#### Records supplied:
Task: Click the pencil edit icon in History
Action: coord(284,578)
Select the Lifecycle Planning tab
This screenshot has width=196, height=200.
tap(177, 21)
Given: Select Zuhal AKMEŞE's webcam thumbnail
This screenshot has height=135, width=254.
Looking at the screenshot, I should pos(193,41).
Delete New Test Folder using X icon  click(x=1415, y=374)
==
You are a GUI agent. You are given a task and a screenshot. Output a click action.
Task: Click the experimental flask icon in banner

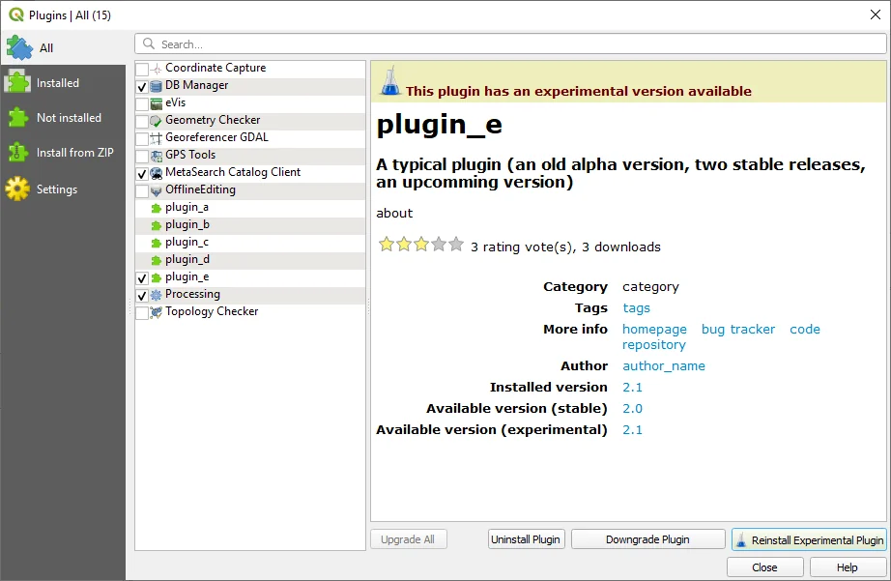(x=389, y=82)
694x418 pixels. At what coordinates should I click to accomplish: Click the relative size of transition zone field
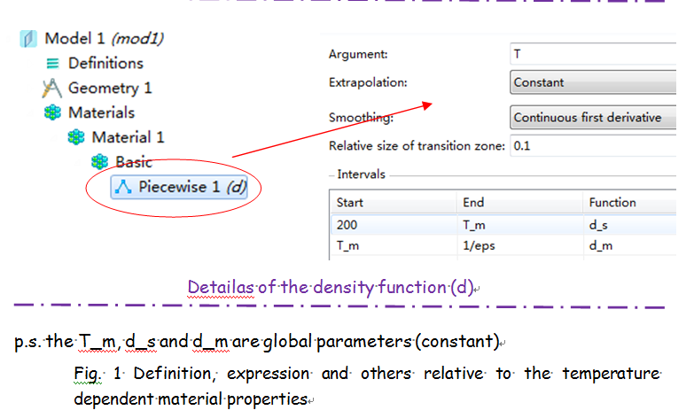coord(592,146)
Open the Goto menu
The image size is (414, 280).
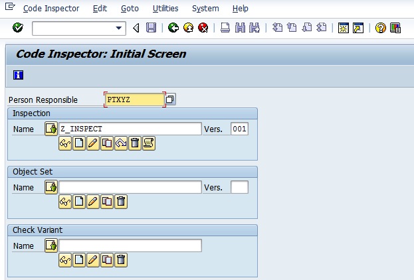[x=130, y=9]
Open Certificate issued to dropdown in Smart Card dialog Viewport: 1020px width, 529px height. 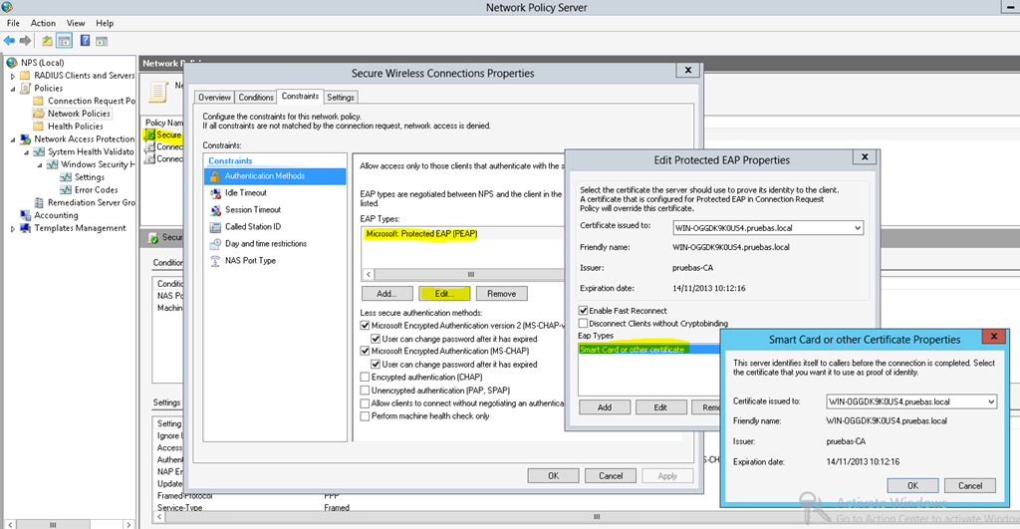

#### Required work:
Rewrite the listing from the line with "Open the Goto menu" to the line with "Open Certificate issued", requests included, multiplying every coordinate in the answers by 1.3 and rounding to whole numbers, with halves rounded up. Leave the pictures out.

#### Task solution:
Open the Goto menu
The image size is (414, 280).
[x=169, y=12]
Open Certificate issued to dropdown in Smart Card dialog Viewport: 1020px width, 529px height. 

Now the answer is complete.